Espero cinco minutos antes de volver a tirar. Me parece oír el sonido de unos pies descalzos sobre las tablas de teca, pero es difícil estar seguro por culpa del ruido del tráfico lejano y el interminable bum-bum-bum de los altavoces de Koashan Road. Vuelvo a llamar. Al tirar por tercera vez me doy cuenta de que una mujer de unos sesenta años me observa desde una ventana abierta con la mirada temerosa de la timidez incurable. Le ofrezco mi mejor sonrisa.

—¿Está khun Bradley? —Me mira—. Soy agente de policía. —Cojo mi placa y se la enseño, consciente de que probablemente sea analfabeta. Sigue mirándome, así que vuelvo a intentarlo—: Madre, traigo el alquiler de la semana pasada.

Una sonrisa aparece en su rostro: ingenua, pueblerina, alegre. Una lengua y unas encías de un rosa vivo resaltan sobre el ébano puro de los pocos dientes que aún le quedan. Parece que la casa incluso se enorgullece de tener una auténtica abuela con una auténtica adicción a masticar hojas de betel. Desaparece y con una rapidez sorprendente la puerta se abre. Mide menos de metro y medio y tiene el pelo negro recogido en una cola de caballo que le llega al final de la columna vertebral; no tiene ni una cana. Lleva un sarong y una camisa color crema, una cadena de oro con un óvalo dorado que muestra a un antiguo rey de Tailandia. Junta las palmas de las manos y hace una respetuosa
wai.
Ahora que ha decidido confiar en mí deja que otra sonrisa revele el alma intacta que se esconde tras sus ojos.

Cuando entro en la casa, la anciana se asoma a la barandilla de la escalera y escupe un líquido de color bermellón intenso que da en un objetivo concreto del suelo.

—Recuérdeme, madre, ¿cuánto le pagamos a la semana?

—Cuatrocientos cincuenta bahts.

Saco un fajo de billetes enrollados del bolsillo.

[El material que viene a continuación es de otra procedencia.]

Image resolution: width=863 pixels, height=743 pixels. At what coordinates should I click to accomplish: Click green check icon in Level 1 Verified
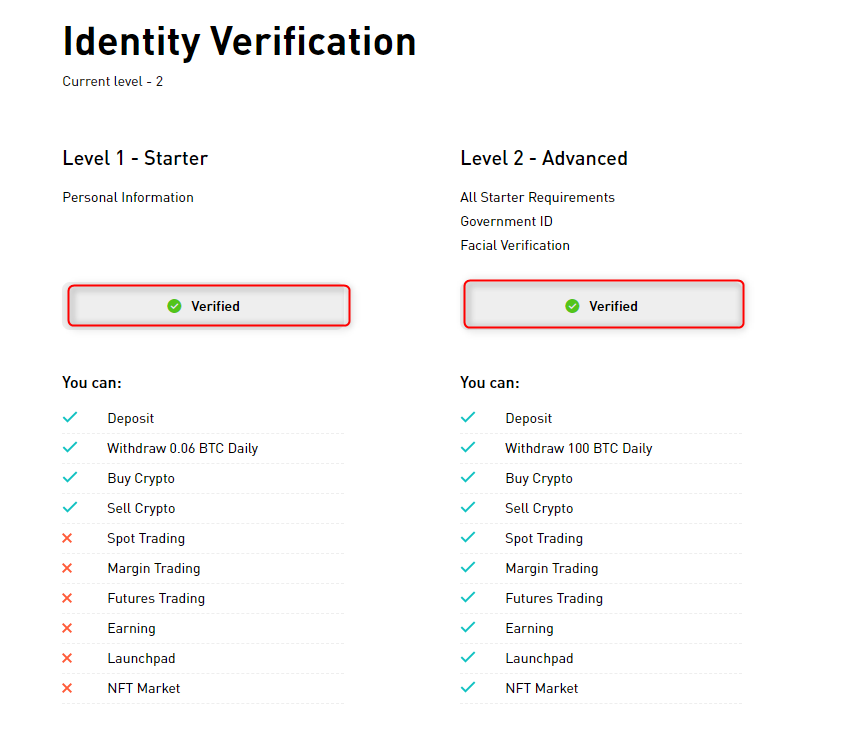click(x=174, y=306)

—Siento haberme retrasado.

—No se ha retrasado, hoy es día de pago.

—¿Cuándo los vio por última vez?

—Hace dos días. Pero ella volvió en algún momento y se llevó sus cosas. Debió de ser ayer, cuando yo estaba con mi hija en Nakhon Sawan.

—¿Ayer libró?

—Sí.

—¿Duerme aquí?

—Sí.

Me pongo en cuclillas para no quedar mucho más alto que ella. Al momento, ella se pone también en cuclillas, para no tener los ojos por encima de los míos. Saco la foto de Bradley.